When the family arrived at the Pittsburgh International Airport, they were told policy changes were in place because of COVID and staff shortages, the letter states. They also learned the Marine Casualty Assistance Calls officers had to push for better accommodations for the family of four parents and four siblings.
“We cannot thank them enough for advocating for us and Zach, ” the letter said of the Casualty Assistance Calls Officers.
Their role, according to Maj. Jordan R. Cochran, is to support the survivors of fallen Marines, including accompanying families to witness planeside honors when their loved ones arrive at commercial airports.
“Escorts are responsible for the continuous accountability of the remains from the place of preparation to the place of final disposition, ” Cochran said. “These are solemn duties entrusted to selected members of our Corps.”
The news that the family would not be allowed to see the plane land or view Zach’s flag-draped casket until he was brought into a cargo terminal was “crushing to say the very least.”
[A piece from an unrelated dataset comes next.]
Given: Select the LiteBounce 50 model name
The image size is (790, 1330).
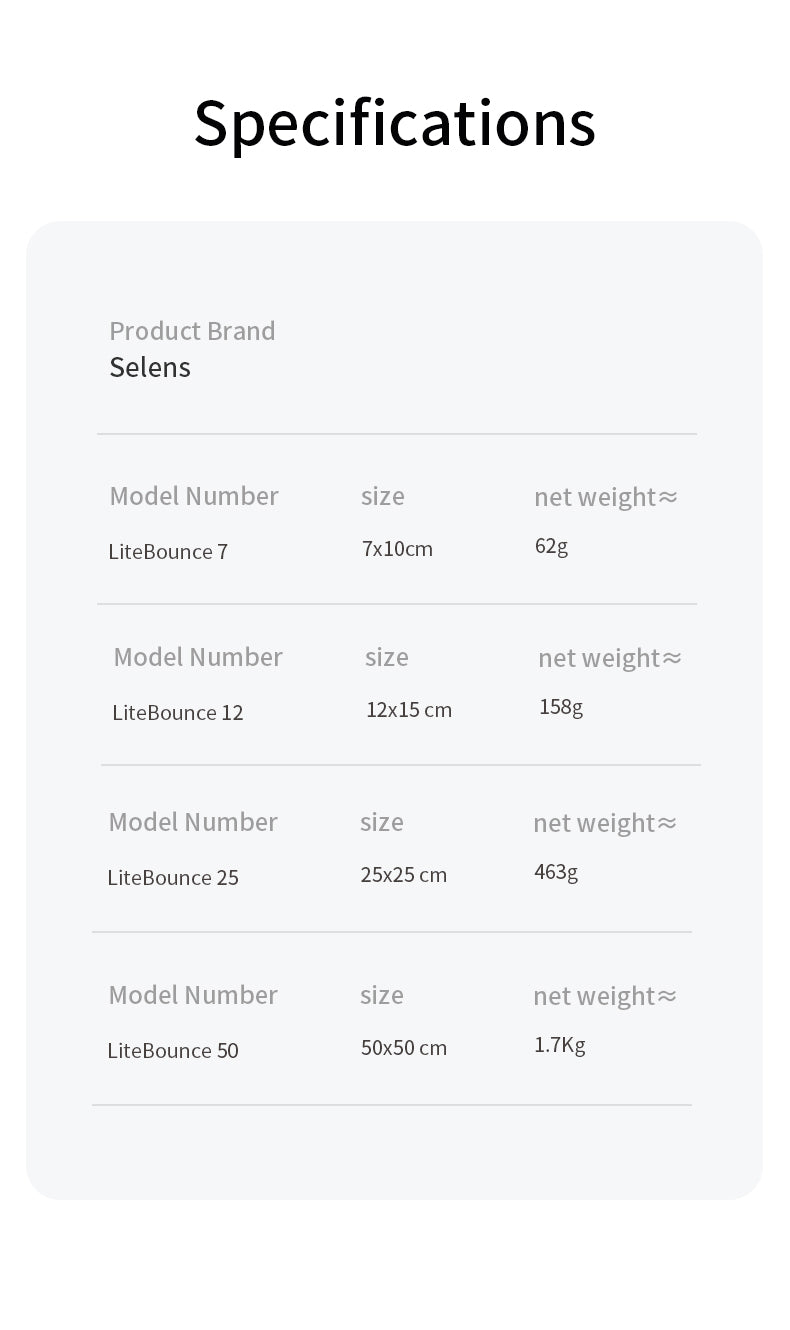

“In the moments that followed, we had to quickly accept that we were at the mercy of AA and would not see this sacred moment in person, ” the letter said.
A request that Riffle’s escorts be allowed to record the moment was denied because of a concern of the footage being inappropriately disseminated by an airline employee, according to the letter. After the advocate asked a second time, explaining to the tarmac manager the family would sign liability waivers and was planning to publicly air their grievances, one of the Marine escorts was allowed to give his phone to an employee to record.
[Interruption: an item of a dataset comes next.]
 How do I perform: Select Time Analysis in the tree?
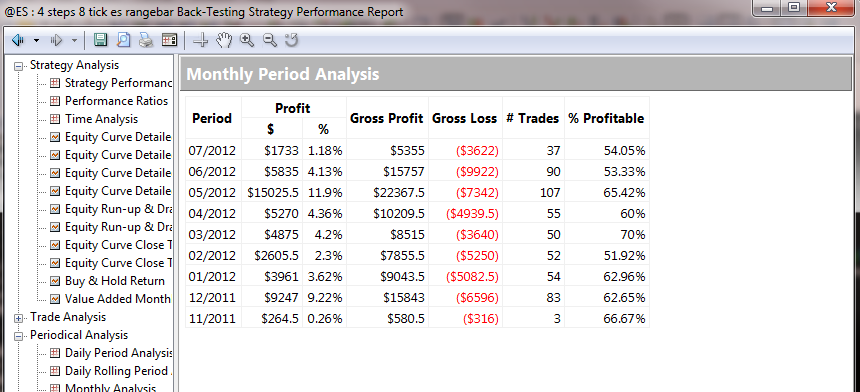point(101,119)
“COVID restrictions at the Pittsburgh International Airport were enforced by the Transportation Security Administration (TSA), ” Corchran said. “As such, the Marine Corps had no influence over the family’s ability to witness the planeside honors. This was unfortunate ; however, the CACO continues to support the Riffle family during this trying time.”
Additionally, the family was disappointed to learn during a roughly eight-hour layover in Charlotte, N.C., Riffle’s Marine escorts, who could not leave his side, were not offered food as they waited with him in a cargo terminal. The escorts’ luggage was also sent to baggage claim, causing them to have to leave without it — because they couldn’t leave Riffle’s side.
There was also no in-flight announcement that a fallen service member was being transported on the final flight from Charlotte to Pittsburgh. The letter said this has been done on previous flights and escorts were allowed to deplane first so they could take their positions.
Asked about the situation, an American Airlines spokesperson said, “We are committed to honoring our fallen heroes. We are sorry we fell short of the family’s expectations and are reviewing the matter internally. A senior member of our team has reached out to Pfc. Zachary Riffle’s family to express our condolences and hear more about their experience.”
However, the Riffles’ letter states there is nothing the airline can do to right this wrong.
“We will never have these moments back. We could not have imagined the disrespect that took place. There is nothing that can be done to remedy this for us, ” the letter said. “We hope airing these grievances in a very public manner will save another military family from suffering further mental anguish due to the inconsideration and disrespect of this airline.”